A conservationist reflects on his story

Published 12:00 am Monday, May 27, 2013

In an essay titled “The Warehouse and the Wilderness,” the Indiana writer Scott Russell Sanders describes the narrative of “The Wilderness” through which, he proposes, the conservationist views the world.
According to this “wilderness” narrative, the conservationist sees the world as a “great community of creatures bound together by a web of relationships.” Humans, as bearers of consciousness, have a responsibility to nurture this web. “Everything we do takes place within the community of living things, and so we can measure the morality of our actions by whether or not they enhance … not merely human life, but the life of all creatures.”
Sanders contrasts this to the “warehouse” narrative, which depicts a less sentient and elegant world. The world was formed randomly, this narrative goes, and the forms within it, including humans, kept evolving randomly. “These humans arrive on the scene with no more purpose, meaning, or mission than any other parcels of matter. They walk around briefly on this minor planet, amid random stuff which they name and manipulate and use as they see fit.”

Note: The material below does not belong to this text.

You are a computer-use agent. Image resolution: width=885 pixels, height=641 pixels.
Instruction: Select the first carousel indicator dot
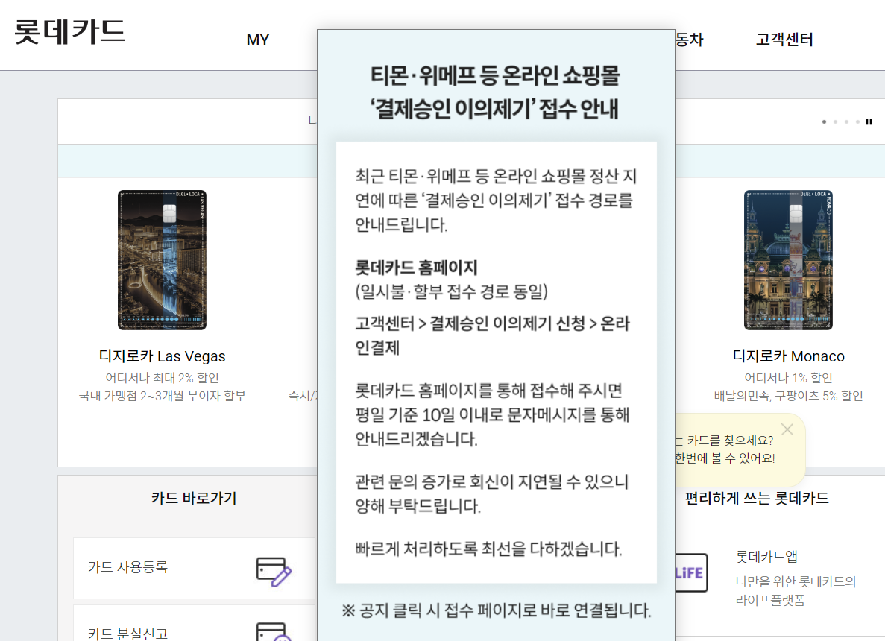[824, 121]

The implications of these narratives are not hard to figure out, at least according to Sanders’ view. “You see the Warehouse Story revealed in the indiscriminate release of chemicals into the water and soil and air. You see it used to justify the draining of aquifers for desert cities, the damming of rivers, the poisoning of lawns. … It is the one proclaimed by billboards and TV ads: ‘Get More Stuff.’”
The wilderness story, in contrast, “is in the practices of organic farming, and down at the roots of the world’s religions. It has been used to justify the creation of national parks and wildlife refuges, the restoration of wetlands and prairies, and the tearing down of dams so that salmon may spawn.” In the wilderness story, it “is both foolhardy and immoral to engineer new species or to drive existing species to extinction. It is foolhardy and immoral to keep expanding our human population and to keep accelerating our use of Earth’s nonrenewable riches.”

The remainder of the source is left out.